If it wasn't on the roadmap, getting attention to it to put it on the near-future roadmap is probably still the best way to get the feature out there :)

[cookiesowns]

This is also preventing us from rolling out the add-on in a no touch manner

[sidick]

I'm also interested in this, but my situation is more that I want it to not try to run on Fargate nodes, which I had expected would be a no brainer

[jcputney]

Same here, we need a way to prevent it from running on Fargate nodes

[bartoszgridgg]

I think this was resolved in 1.7.0

Starting with version 1.7.0 of the Amazon CloudWatch Observability EKS add-on, the add-on and the Helm chart by default set Kubernetes tolerations to tolerate all taints on the pod workloads that are installed by the add-on or the Helm chart. This ensures that daemonsets such as the CloudWatch agent and Fluent Bit can schedule pods on all nodes in your cluster by default. For more information about tolerations and taints, see Taints and Tolerations in the Kubernetes documentation.

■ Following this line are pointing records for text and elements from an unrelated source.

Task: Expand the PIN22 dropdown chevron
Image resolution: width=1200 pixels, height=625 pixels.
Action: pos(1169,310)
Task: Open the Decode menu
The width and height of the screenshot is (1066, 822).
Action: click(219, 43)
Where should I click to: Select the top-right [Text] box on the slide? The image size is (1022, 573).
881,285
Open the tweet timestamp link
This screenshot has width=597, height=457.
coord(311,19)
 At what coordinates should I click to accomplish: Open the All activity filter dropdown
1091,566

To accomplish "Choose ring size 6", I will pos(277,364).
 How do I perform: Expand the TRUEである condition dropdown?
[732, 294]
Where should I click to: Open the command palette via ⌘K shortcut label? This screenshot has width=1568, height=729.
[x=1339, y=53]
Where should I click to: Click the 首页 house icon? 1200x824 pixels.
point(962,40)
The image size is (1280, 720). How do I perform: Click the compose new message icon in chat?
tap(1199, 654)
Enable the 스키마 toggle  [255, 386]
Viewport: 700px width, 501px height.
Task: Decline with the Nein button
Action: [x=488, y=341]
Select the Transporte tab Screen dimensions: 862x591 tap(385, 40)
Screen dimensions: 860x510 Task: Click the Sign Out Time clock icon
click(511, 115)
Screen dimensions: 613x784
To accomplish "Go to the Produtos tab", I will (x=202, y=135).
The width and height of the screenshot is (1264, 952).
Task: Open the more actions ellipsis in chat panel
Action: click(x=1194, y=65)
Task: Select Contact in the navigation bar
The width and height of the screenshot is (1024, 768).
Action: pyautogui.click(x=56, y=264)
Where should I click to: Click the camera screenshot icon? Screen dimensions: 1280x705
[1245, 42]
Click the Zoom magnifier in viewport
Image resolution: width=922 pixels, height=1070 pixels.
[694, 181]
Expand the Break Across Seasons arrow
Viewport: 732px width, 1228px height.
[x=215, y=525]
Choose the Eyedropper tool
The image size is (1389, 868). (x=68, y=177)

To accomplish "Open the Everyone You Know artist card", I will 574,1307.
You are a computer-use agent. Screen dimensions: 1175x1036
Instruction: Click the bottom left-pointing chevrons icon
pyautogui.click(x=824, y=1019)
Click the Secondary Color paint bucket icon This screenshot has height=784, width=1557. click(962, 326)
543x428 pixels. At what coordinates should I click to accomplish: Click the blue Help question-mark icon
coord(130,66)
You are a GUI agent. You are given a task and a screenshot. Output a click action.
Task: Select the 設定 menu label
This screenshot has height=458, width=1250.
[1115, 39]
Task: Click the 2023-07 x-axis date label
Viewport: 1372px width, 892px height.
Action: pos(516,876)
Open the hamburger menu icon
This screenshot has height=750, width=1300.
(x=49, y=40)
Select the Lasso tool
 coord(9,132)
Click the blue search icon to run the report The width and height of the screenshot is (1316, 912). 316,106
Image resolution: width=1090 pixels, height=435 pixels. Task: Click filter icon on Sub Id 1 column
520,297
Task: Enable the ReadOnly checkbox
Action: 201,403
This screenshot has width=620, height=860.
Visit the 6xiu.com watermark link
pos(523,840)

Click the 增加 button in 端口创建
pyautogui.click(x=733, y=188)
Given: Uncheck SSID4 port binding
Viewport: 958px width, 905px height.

The default tolerations set by the add-on or the Helm chart are as follows:

tolerations:
- operator: Exists

https://docs.aws.amazon.com/AmazonCloudWatch/latest/monitoring/install-CloudWatch-Observability-EKS-addon.html

[fluckx-cs]

I think this was resolved in 1.7.0

Starting with version 1.7.0 of the Amazon CloudWatch Observability EKS add-on, the add-on and the Helm chart by default set Kubernetes tolerations to tolerate all taints on the pod workloads that are installed by the add-on or the Helm chart. This ensures that daemonsets such as the CloudWatch agent and Fluent Bit can schedule pods on all nodes in your cluster by default. For more information about tolerations and taints, see Taints and Tolerations in the Kubernetes documentation.

The default tolerations set by the add-on or the Helm chart are as follows:

tolerations:
- operator: Exists

https://docs.aws.amazon.com/AmazonCloudWatch/latest/monitoring/install-CloudWatch-Observability-EKS-addon.html

It seems so ( double checked the configuration ). I'm still missing the node selectors ( for the controller pods ). Though I did add that in my comment and it isn't in the original request. So I'm not sure if it's actually in scope :).

I can create another issue for it otherwise.

[mikestef9]

Closing this as completed. Open a separate request for other CW addon configuration param enhancements.